• [Work to complete]:
The answer should hold only the lines from the one that contains "The image size" through the last line of the material, repeated exactly, without pictures.

------------------------------------------------------------

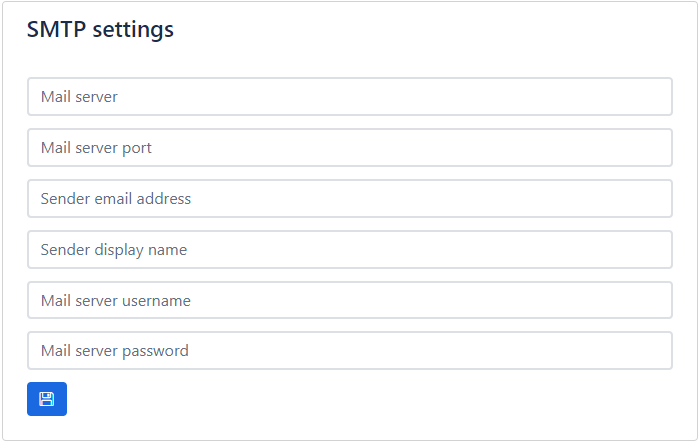Place cursor in the password box
The width and height of the screenshot is (700, 445).
tap(349, 351)
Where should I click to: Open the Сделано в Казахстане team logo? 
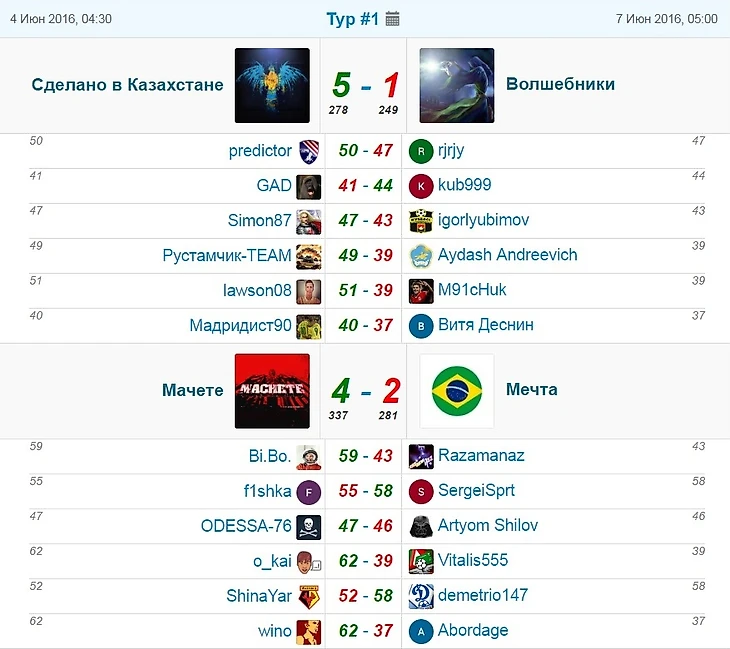click(x=272, y=85)
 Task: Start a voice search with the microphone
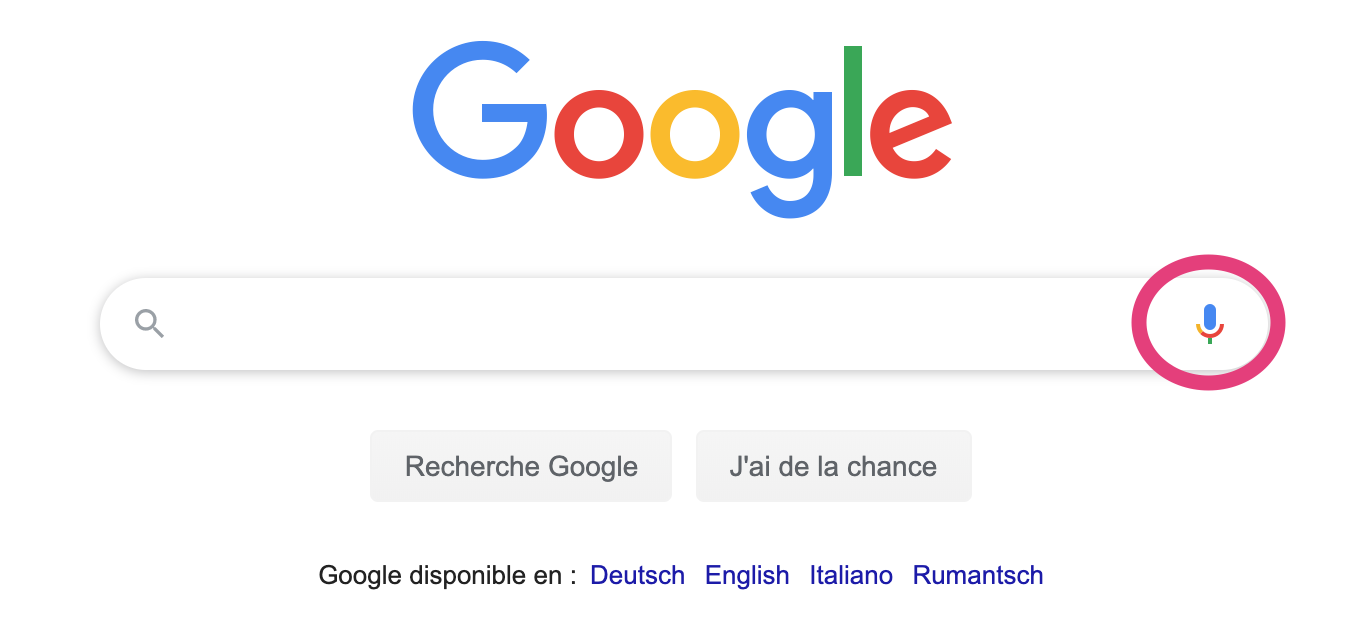click(x=1210, y=323)
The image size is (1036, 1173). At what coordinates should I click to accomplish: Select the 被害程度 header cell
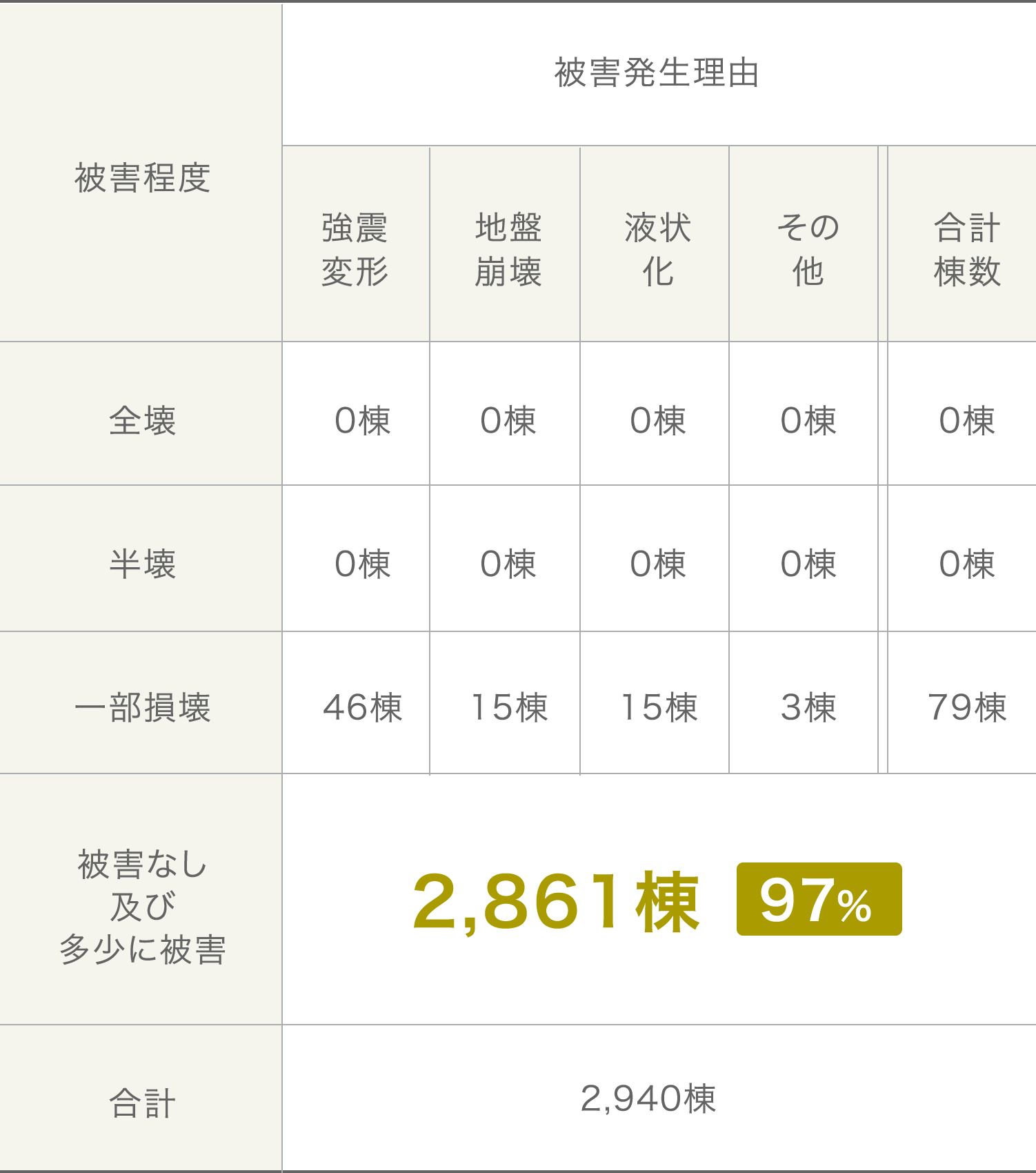click(141, 172)
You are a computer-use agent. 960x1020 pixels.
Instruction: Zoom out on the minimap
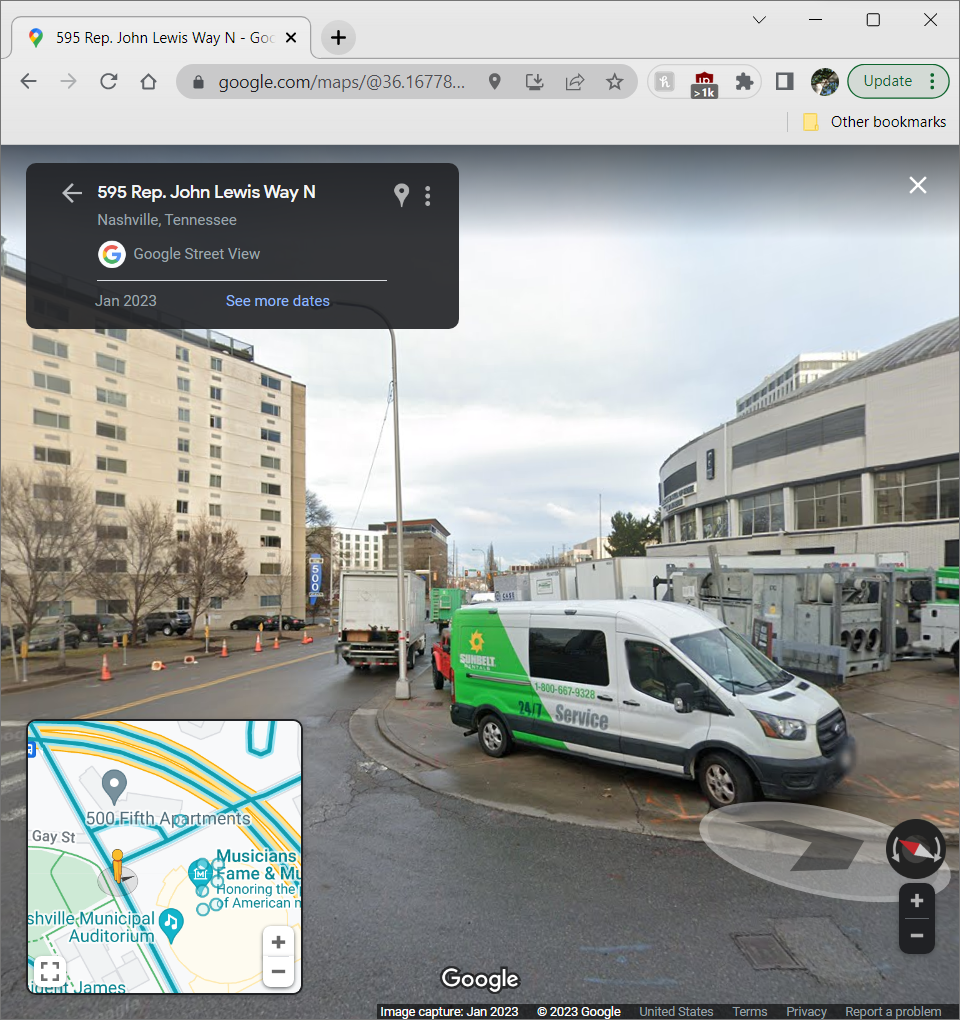pyautogui.click(x=278, y=972)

------------------------------------------------------------

• [Answer for this exercise]:
The image size is (1036, 1173). At what coordinates should I click to accomplish: Select the 被害程度 header cell
click(141, 172)
You are a computer-use agent. 960x1020 pixels.
Instruction: Zoom out on the minimap
pyautogui.click(x=278, y=972)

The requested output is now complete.